JMDplots vignettes

Prostate Cancer

This vignette from the R package JMDplots version 1.2.19-9 shows chemical metrics for proteins that are differentially expressed in prostate cancer compared to normal tissue. The analysis is described in more detail in a paper (Dick, 2021). Abbreviations:

datasets <- pdat_prostate(2020)

Differences are calculated as (median value for up-regulated proteins) - (median value for down-regulated proteins). Dashed lines enclose the 50% confidence region for highest probability density.

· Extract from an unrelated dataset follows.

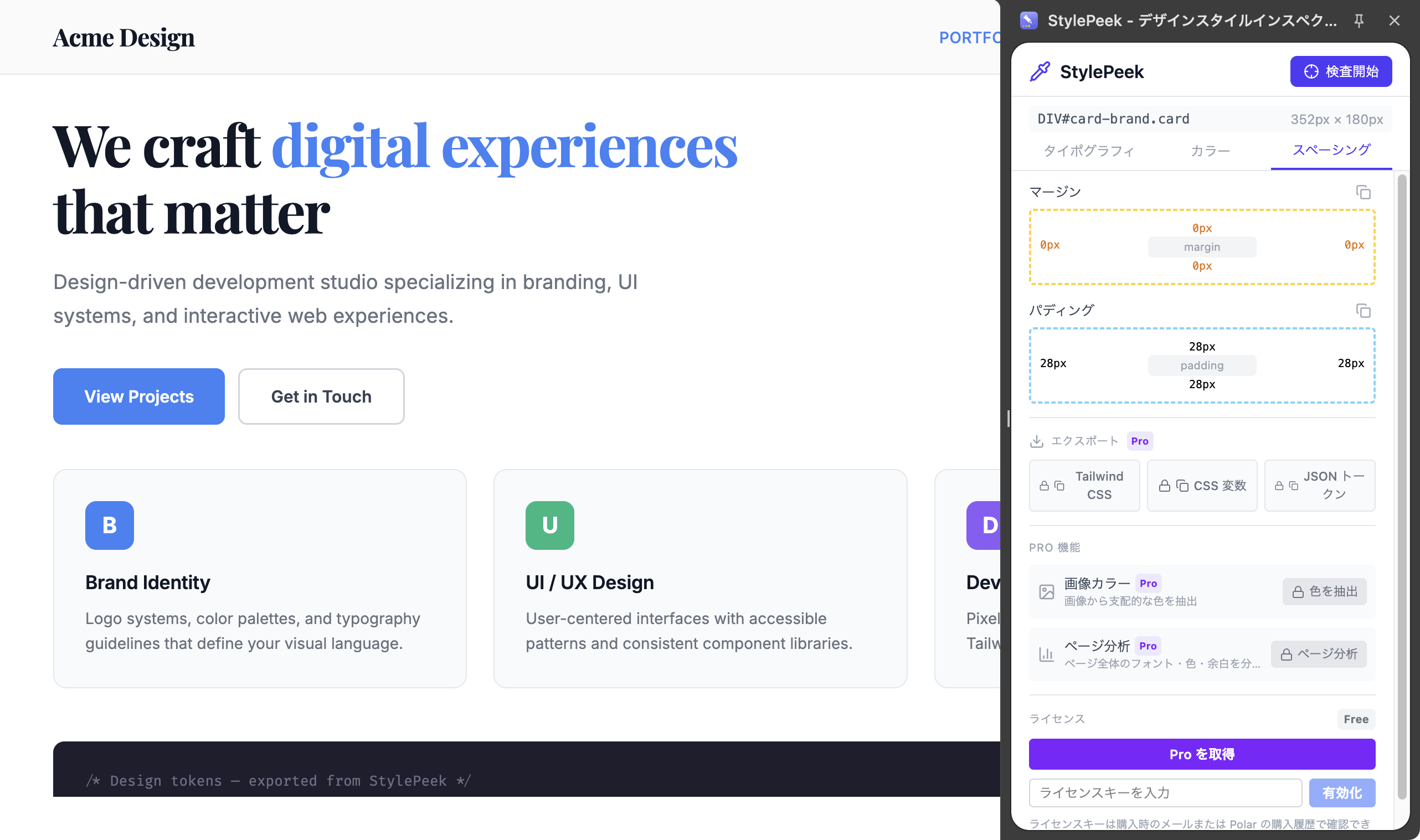Image resolution: width=1420 pixels, height=840 pixels.
Task: Click the locked CSS 変数 export button
Action: point(1202,486)
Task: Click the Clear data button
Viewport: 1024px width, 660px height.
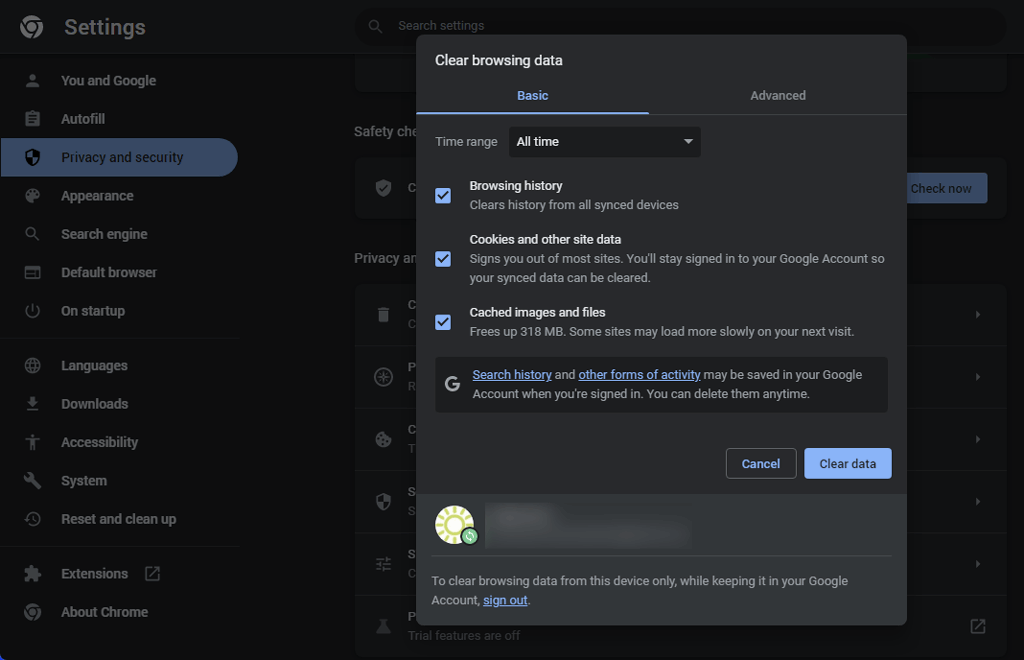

In the table, values of ΔZC and ΔnH2O are multiplied by 1000, values of ΔMW are multiplied by 100, and negative values are shown in bold. Abbreviations:

set reference (description) ndown nup ΔZC ΔnH2O ΔnAA ΔMW
a GTR+08 (PCa / BPH) 35 29 -32 4 -150 146
b KPB+10 (PCa / adjacent benign) 68 69 -17 6 -124 129
c HZH+12 (PCa / adjacent benign Protein) 22 37 -15 26 50 -231
d JHZ+13 (PCa / adjacent benign) 23 36 -22 30 72 -84
e LCS+14 (glycoproteins PCa / normal) 82 138 -8 9 -106 -6
f CZL+16 (protein expression bioinformatics) 74 157 -41 -10 -56 50
g IWT+16 (FFPE tumor / adjacent benign) 223 426 -27 36 222 116
h GLZ+18 (acinar PCa / matched BPH) 87 114 -33 30 -59 22
i GLZ+18 (ductal PCa / matched BPH) 347 303 -33 10 -63 19
j LAJ+18 (PC / BPH) 273 220 -35 22 110 86
k LAJ+18 (CRPC / BPH) 313 193 -25 24 7 19
l MAN+18 (PCa / BPH) 44 33 3 -28 36 -25
m KRN+19 (PCa G1 / BPH) 32 43 -24 28 67 -7
n KRN+19 (PCa G2 / BPH) 30 22 -39 10 212 226
o KRN+19 (PCa G3 / BPH) 43 24 -36 29 189 175
p KRN+19 (PCa G4 / BPH) 44 51 -19 20 57 113
q KRN+19 (PCa G5 / BPH) 22 24 -15 48 47 -35
r MMF+20 (FFPE PCa / adjacent benign GS=6) 40 136 -16 -35 -141 11
s MMF+20 (FFPE PCa / adjacent benign GS=6 and GS>=8) 37 143 -1 -1 18 -55
t TOT+19 (FFPE TMA PCa / normal) 36 86 -32 34 -226 28
u ZYW+19 (OCT LG PCa / adjacent normal) 143 54 -43 6 -141 116
v ZYW+19 (OCT HG PCa / adjacent normal) 215 94 -17 40 -208 31
w KHN+20 (PCa / control) 227 125 -19 40 47 -85
x LDM+20 (PCa / BPH) 73 72 -20 45 2 -55
y SHC+20 (FFPE PCa / BPH) 58 308 -34 36 -246 52
z ZKL+20 (mouse Pten-KO / WT) 48 55 2 44 49 -32
A ZZX+20 (tumor / normal CiRT) 104 1451 -23 14 -241 90

Data Sources

Gene names or other identifiers were converted to UniProt accession numbers using the UniProt mapping tool.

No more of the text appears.